Combination of Sarcopenia and Hypoalbuminemia Is a Poor Prognostic Factor in Surgically Treated Nonmetastatic Renal Cell Carcinoma
Round 1
Reviewer 1 Report
The authors present the outcomes from a retrospective series of Japanese patients with the aim of investigating the potential associations between sarcopenia and hypoalbuminemi a and oncological outcomes in patients with nonmetastatic RCC after curative surgery.
The title reflects the subject of the manuscript. It presents a clear and clinically useful message. It is well written in terms of clarity, style, and use of English language. The discussion section is sufficiently detailed and explains adequately the purpose of this study in the context of published information. The conclusion accurately and clearly explains the main result. The length of the manuscript is ideal. All references are appropriate and current.
Minor points:
- I would suggest adding R status on the patient characteristics table
Author Response
Thank you very much for insightful suggestions. Does “R status” mean surgical margin status? Unfortunately, this proposal could not be fulfilled in this study because we were not able to follow up all patients for evaluation of resection margins.
Reviewer 2 Report
This study is interesting, but there are some points to revise before publishing. 1 How did you decide the cutoff value of albumin? Could you show reference? 2 Authors said that "Although the independent 55 association of sarcopenia and albumin with mortality in patients with renal cell carcinoma (RCC) is well known", and the albumin >3.5 is more strongly affected the clinical outcomes in your study, I thought. Is there any advantage of using both albumin >3.5 and sarcopenia? 3 I think comorbidity may influence both sarcopenia and albumin. Could you tell us Charlson Comorbidity Index?There is some points to revise before publishing.
Author Response
1 How did you decide the cutoff value of albumin? Could you show reference?

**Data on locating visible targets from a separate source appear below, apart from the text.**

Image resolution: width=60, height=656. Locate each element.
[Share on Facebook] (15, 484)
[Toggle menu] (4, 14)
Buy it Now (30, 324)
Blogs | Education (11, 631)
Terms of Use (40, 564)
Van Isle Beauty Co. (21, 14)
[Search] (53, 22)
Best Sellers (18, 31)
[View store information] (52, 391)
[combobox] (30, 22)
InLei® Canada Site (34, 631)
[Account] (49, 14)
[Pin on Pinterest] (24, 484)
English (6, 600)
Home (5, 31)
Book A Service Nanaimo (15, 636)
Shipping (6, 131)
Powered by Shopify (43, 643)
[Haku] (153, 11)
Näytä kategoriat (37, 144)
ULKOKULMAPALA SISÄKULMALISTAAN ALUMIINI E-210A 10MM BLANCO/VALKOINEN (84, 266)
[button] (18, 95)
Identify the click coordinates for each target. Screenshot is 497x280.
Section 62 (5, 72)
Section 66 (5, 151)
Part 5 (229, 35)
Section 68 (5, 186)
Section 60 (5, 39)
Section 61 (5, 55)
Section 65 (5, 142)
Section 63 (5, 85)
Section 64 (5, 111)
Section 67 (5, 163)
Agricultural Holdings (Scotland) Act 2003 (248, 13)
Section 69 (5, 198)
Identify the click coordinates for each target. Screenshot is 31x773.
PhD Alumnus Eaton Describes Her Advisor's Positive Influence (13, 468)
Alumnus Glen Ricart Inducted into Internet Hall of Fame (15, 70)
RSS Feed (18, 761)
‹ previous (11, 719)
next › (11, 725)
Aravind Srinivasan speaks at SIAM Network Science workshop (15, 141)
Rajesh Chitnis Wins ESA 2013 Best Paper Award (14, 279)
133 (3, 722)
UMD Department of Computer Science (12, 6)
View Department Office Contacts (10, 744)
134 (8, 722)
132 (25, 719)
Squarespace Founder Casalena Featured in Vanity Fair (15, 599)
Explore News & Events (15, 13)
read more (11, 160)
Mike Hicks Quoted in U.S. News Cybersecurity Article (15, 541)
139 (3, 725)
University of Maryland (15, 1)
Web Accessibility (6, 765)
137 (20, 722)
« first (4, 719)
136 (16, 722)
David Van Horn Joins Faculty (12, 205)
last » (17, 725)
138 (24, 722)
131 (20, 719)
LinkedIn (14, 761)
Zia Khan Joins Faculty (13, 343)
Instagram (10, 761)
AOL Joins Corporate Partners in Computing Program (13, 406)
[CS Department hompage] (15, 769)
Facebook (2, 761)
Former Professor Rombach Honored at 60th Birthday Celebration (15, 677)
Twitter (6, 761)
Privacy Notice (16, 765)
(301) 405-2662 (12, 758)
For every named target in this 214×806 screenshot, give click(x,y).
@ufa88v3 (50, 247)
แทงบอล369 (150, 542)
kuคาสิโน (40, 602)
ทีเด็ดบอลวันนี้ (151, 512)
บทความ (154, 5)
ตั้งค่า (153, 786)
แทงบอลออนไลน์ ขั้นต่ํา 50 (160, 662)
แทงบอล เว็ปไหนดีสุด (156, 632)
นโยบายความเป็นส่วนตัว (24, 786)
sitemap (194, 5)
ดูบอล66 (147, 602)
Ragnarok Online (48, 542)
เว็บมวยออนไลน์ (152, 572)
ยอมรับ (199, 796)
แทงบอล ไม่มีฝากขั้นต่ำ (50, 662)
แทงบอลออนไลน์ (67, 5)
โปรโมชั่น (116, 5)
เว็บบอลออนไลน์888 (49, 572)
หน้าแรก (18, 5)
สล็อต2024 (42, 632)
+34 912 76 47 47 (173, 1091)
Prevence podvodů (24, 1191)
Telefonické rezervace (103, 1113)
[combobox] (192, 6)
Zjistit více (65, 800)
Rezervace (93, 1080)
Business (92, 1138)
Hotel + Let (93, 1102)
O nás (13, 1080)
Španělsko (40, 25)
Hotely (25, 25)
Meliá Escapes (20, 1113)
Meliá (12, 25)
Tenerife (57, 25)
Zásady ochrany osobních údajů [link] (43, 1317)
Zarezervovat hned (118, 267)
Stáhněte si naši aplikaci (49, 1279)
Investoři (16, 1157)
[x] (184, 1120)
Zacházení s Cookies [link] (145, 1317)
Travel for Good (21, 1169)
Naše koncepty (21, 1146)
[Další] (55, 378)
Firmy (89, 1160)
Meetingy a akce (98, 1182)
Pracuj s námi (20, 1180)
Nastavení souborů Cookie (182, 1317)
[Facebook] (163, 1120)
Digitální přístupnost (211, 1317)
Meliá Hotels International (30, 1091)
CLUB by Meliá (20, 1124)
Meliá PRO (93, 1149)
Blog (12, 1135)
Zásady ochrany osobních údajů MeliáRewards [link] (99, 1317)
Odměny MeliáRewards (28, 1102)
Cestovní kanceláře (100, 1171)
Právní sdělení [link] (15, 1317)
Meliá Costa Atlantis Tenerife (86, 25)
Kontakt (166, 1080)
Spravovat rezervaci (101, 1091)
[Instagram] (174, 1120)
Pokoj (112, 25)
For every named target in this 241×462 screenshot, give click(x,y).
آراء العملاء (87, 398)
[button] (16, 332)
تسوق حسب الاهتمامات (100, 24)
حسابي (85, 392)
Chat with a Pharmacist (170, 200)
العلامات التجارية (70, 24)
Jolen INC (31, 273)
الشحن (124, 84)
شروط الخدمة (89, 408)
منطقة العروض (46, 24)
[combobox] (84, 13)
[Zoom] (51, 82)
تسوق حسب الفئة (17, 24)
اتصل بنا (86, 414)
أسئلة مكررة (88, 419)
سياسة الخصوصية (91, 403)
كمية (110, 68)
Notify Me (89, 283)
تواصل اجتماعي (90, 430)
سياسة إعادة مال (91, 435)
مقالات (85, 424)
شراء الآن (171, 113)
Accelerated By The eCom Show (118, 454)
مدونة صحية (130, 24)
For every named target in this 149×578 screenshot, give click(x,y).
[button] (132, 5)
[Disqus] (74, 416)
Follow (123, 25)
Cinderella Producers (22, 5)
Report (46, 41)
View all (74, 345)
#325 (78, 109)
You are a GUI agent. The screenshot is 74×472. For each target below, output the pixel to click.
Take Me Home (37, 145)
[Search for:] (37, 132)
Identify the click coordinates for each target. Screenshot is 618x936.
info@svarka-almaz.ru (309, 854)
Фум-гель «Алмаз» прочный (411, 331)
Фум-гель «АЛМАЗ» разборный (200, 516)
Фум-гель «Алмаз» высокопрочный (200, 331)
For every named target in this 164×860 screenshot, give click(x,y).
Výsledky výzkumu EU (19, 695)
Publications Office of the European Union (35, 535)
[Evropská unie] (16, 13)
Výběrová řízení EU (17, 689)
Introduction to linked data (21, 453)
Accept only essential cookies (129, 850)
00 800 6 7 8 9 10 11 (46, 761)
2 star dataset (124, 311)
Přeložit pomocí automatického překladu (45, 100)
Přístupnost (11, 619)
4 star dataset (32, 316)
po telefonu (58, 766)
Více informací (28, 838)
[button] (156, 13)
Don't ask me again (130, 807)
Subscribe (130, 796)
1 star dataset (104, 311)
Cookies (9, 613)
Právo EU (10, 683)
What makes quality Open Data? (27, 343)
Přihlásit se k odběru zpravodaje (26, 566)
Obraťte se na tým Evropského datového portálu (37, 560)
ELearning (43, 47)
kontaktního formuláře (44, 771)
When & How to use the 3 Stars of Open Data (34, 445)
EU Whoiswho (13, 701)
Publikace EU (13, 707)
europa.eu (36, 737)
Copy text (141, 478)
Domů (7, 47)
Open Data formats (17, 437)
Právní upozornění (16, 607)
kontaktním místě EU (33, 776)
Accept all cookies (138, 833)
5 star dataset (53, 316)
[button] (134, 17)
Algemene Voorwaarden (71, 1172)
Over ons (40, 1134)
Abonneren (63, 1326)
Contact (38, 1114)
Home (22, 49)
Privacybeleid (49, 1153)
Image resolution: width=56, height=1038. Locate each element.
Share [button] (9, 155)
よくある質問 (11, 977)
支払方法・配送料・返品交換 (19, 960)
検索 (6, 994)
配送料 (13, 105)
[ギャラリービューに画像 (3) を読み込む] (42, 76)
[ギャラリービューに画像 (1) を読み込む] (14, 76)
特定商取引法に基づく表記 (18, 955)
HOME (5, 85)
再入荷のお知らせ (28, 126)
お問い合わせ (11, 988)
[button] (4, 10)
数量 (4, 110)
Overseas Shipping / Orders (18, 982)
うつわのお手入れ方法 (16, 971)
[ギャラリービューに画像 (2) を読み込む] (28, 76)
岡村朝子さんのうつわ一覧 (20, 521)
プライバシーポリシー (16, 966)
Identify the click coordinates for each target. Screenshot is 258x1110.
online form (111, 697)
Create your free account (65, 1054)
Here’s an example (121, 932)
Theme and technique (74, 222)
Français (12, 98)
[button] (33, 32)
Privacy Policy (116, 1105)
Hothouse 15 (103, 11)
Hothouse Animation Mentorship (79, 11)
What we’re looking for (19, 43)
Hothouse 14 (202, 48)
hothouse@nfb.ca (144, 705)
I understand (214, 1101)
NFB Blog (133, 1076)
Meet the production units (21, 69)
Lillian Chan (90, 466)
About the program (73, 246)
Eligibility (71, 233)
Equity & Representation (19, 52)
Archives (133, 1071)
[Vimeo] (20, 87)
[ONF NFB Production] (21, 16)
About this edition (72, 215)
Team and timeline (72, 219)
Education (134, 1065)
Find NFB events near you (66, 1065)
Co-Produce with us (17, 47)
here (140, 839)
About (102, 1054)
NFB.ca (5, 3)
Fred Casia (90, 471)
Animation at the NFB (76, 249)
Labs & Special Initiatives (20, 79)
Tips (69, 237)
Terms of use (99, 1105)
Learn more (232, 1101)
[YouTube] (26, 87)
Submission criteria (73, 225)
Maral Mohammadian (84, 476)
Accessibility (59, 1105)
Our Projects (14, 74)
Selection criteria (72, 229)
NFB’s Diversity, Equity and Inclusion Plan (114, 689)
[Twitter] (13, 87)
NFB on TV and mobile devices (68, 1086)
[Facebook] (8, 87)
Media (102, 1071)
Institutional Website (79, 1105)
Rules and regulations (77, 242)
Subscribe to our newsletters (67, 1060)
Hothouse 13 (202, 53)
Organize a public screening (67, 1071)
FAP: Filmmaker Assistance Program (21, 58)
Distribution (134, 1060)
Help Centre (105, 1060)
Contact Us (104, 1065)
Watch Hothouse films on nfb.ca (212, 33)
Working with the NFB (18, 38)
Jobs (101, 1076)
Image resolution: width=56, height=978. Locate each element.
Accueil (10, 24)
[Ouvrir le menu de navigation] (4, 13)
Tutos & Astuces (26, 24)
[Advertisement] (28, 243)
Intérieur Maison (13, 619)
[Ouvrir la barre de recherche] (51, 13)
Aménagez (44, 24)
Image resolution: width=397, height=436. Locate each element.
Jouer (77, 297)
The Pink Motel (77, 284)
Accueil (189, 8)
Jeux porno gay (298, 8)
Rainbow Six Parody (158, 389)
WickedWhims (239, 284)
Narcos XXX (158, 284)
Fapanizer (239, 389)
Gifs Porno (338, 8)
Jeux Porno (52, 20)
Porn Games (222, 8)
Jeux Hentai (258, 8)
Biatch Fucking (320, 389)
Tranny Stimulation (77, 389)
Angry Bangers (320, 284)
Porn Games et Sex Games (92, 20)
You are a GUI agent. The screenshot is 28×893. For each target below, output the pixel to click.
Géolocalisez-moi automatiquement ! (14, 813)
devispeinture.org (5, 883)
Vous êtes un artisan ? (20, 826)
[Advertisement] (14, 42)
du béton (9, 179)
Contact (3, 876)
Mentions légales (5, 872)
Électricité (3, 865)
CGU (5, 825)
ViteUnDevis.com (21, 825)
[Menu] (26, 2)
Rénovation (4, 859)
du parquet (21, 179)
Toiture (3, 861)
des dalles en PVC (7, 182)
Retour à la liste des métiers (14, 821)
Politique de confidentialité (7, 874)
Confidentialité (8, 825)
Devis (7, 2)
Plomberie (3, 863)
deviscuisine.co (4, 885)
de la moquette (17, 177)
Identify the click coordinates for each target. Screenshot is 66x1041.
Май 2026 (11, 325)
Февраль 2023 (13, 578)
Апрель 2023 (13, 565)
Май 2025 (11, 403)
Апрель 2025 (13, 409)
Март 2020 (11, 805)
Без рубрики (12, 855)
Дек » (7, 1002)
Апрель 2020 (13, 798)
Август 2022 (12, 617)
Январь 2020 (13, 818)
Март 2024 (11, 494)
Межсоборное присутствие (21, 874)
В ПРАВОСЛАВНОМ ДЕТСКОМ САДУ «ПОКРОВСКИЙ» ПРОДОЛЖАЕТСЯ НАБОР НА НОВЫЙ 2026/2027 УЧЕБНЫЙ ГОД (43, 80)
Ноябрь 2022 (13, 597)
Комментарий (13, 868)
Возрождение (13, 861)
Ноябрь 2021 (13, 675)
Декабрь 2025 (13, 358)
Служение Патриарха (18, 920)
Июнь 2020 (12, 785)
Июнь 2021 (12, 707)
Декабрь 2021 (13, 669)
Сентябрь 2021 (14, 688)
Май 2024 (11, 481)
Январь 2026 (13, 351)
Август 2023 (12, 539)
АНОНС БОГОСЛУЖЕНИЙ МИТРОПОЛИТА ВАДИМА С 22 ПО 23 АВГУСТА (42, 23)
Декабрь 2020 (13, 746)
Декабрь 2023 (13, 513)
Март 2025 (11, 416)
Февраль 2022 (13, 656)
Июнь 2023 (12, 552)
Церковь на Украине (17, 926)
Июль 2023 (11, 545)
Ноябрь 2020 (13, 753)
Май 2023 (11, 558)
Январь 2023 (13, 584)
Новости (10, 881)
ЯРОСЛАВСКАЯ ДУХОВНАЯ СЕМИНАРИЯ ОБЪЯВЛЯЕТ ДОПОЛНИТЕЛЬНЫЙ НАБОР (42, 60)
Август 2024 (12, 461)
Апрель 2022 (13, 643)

Thank you very much for mentioning to important point. We set the cutoff value of albumin according to previous studies (revised page 3, line 97, reference No. 22; Int J Clin Oncol 2019;24(6):698–705; and J Oncol 2018:1953571). Moreover, albumin 3.5 g/dL or less is called "low nutrition” in Japan. Therefore, a 3.5 g/dL cutoff was used to distinguish between normal and low serum albumin levels.
2 Authors said that "Although the independent 55 association of sarcopenia and albumin with mortality in patients with renal cell carcinoma (RCC) is well known", and the albumin >3.5 is more strongly affected the clinical outcomes in your study, I thought. Is there any advantage of using both albumin >3.5 and sarcopenia?
Thank you very much for important suggestions. We believe that the combination of sarcopenia and hypoalbuminemia is additive impact in shortening overall survival (OS) and metastasis-free survival (MFS). According to the results of Kaplan–Meier analysis, significant differences were observed in OS between non-sarcopenia/albumin >3.5 and non-sarcopenia/albumin ≤3.5 (p = 0.0015) and sarcopenia/albumin >3.5 (p = 0.0139), respectively. Further, although there was no significant difference in MFS between non-sarcopenia/albumin >3.5 and sarcopenia/albumin >3.5 (p = 0.1130), significant difference was observed between non-sarcopenia/albumin >3.5 and non-sarcopenia/albumin ≤3.5 (p < 0.0001). Thus, a combined model of sarcopenia and hypoalbuminemia may be a more powerful prognostic model than a single model of each.
3 I think comorbidity may influence both sarcopenia and albumin. Could you tell us Charlson Comorbidity Index?
Thank you very much for insightful comments. According to your suggestions, the Charlson Comorbidity Index (CCI) was added to the patient characteristics tables (revised page in 3, Table 1; and revised page in 5, Table 2) and reanalyzed univariate and multivariate analyses (revised page in 6, Table 3 and 4). As a result, CCI had no impact on prognosis.